Guangdong kept steady by investment, drugs

Guangdong’s economy is holding up amid the US-China trade war, although the worst effects of the most recent tariffs and blacklisting actions have not yet shown up in official statistics. In the four months to the end of April – just before the trade conflict went from genteel to gloves-off – GDP growth came in at 6.6% YoY, no change from the January-March quarter. This was despite near-stagnant growth in foreign trade, up just 0.8%. Retail sales (+6.7%) and industrial output (+5.1%) stayed steady, but it was the fourth pillar of the economy that kept growth from being weighed down by weak trade: fixed-asset investment was up 11%.
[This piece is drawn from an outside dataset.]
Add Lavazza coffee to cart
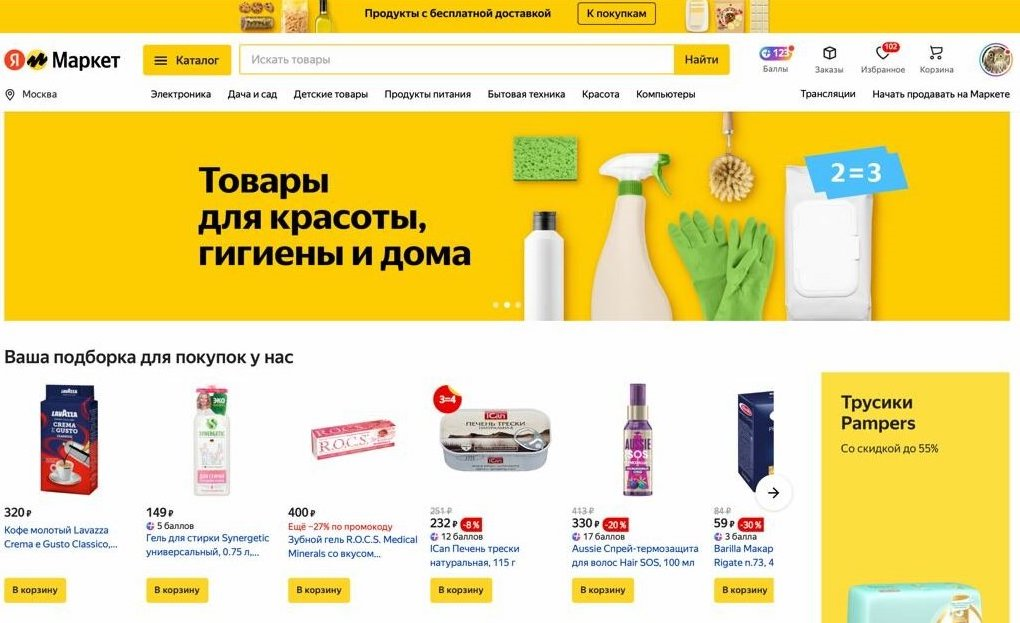1020x623 pixels. [x=35, y=590]
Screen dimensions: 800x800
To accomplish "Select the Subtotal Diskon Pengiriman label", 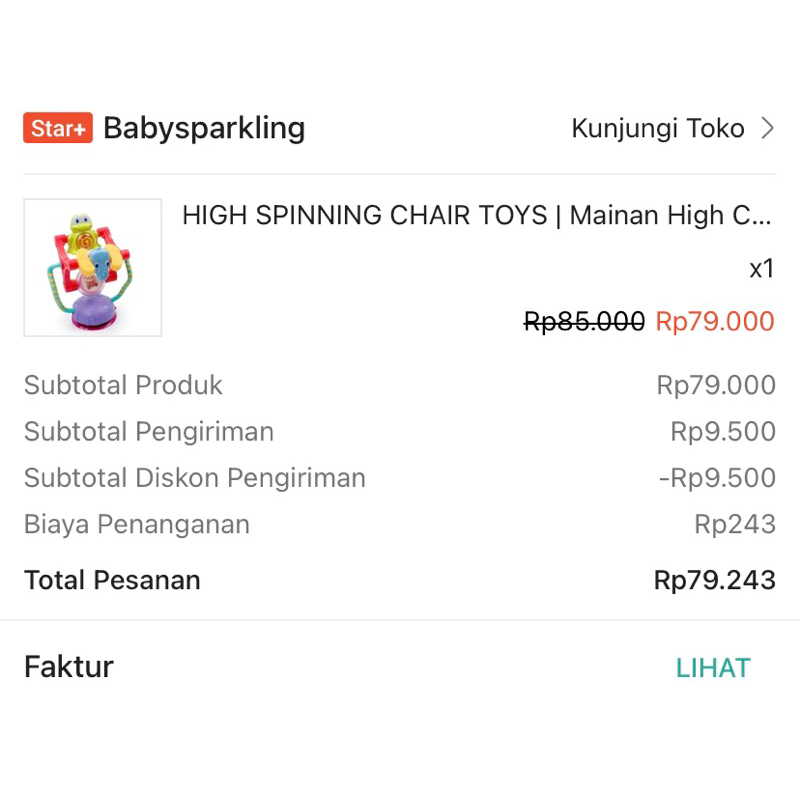I will pyautogui.click(x=195, y=478).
Perhaps unsurprisingly, investment in infrastructure is surging: up 27.3%. That is twice the growth rate of investment in real-estate (+13.3%). Yet while Guangdong is building more roads, ports, and railways (+34%), it is also investing in longer-term projects as well: water production and supply investment doubled (+100%), while ecological protection and environmental management investment increased by 288.8% (no, that is not a ‘lucky’ typo).
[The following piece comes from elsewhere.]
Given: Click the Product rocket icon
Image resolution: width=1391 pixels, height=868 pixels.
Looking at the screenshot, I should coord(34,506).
Consumers, meanwhile, are showing no signs of going weak at the knees. While sales of communications equipment continued to grow strongly at +15.1% (we will never give up our smart devices), the fastest-growing sector was Chinese and Western medicines, which jumped 18.9%. The authors of the statistical bulletin at the provincial government helpfully pointed out that, “The vigorous development of smart medical care, which is integrated online and offline, has led to a rapid increase in offline physical pharmacies.” WeDoctor, we assume?

Underneath all this remains a foundation that is our biggest source of confidence for Guangdong, and the Greater Bay Area it propels: private-sector participation in the economy continues to grow, with the tech sector in the vanguard. State-owned enterprises chipped in at +3.5%, but private enterprises fueled growth at +8.6%. Technology-intensive industries were up +9.3%.